- _Dataset entries_
==========

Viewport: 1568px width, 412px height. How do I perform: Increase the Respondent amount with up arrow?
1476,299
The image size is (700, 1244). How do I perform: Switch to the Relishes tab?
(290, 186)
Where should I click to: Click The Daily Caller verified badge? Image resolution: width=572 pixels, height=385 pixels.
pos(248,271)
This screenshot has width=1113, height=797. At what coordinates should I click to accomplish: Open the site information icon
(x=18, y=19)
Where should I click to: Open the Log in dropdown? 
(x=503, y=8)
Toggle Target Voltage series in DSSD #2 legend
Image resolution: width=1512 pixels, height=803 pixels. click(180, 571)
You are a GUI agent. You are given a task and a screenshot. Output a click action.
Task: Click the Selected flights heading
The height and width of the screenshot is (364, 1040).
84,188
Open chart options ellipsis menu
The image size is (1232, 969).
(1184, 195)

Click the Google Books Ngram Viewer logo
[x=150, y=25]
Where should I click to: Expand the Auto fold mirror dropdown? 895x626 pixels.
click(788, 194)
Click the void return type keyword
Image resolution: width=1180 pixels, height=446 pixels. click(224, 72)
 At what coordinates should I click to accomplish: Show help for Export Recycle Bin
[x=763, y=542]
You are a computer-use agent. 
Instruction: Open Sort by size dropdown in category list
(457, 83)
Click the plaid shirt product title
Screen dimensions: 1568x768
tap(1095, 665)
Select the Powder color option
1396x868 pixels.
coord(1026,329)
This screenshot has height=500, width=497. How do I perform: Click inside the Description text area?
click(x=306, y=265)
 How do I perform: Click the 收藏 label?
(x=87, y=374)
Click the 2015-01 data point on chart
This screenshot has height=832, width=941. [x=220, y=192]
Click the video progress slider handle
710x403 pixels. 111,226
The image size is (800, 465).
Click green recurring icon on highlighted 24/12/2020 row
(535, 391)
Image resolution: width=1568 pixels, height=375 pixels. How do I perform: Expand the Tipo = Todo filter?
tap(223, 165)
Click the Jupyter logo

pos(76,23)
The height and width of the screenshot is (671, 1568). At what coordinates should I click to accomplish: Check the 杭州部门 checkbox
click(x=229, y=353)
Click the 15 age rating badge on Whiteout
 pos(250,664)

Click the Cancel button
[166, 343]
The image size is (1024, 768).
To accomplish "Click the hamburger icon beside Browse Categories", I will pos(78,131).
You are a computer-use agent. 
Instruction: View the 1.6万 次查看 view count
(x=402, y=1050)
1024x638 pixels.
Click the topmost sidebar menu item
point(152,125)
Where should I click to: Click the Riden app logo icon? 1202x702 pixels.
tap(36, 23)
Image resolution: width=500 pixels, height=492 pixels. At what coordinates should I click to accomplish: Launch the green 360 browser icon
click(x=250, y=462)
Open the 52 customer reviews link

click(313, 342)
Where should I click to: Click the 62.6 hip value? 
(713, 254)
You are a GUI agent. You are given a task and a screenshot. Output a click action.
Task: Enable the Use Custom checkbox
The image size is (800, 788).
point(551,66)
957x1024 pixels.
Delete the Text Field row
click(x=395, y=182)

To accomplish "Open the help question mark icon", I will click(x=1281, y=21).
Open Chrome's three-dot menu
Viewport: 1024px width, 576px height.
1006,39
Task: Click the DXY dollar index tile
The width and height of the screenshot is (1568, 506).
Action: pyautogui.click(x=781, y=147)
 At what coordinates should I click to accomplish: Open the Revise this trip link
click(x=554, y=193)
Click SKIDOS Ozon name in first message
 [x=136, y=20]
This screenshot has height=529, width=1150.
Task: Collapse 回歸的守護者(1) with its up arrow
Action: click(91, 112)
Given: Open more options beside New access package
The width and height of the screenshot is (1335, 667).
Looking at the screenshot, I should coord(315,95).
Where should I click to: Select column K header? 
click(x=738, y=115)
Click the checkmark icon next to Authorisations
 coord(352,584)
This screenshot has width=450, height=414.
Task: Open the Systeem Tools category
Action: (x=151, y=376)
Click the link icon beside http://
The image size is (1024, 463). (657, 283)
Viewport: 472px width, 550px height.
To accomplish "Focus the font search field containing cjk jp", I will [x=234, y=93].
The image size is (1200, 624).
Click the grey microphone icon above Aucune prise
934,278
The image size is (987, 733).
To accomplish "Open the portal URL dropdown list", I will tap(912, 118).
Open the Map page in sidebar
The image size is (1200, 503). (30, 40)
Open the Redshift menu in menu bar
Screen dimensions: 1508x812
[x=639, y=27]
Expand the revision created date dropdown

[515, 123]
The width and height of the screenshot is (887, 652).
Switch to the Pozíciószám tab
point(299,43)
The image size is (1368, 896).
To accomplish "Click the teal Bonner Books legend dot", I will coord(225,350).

==========

- _Your instructions_
Each line of the data that holds "options" should be copied.

- _Result below_
Open chart options ellipsis menu
Given: Open more options beside New access package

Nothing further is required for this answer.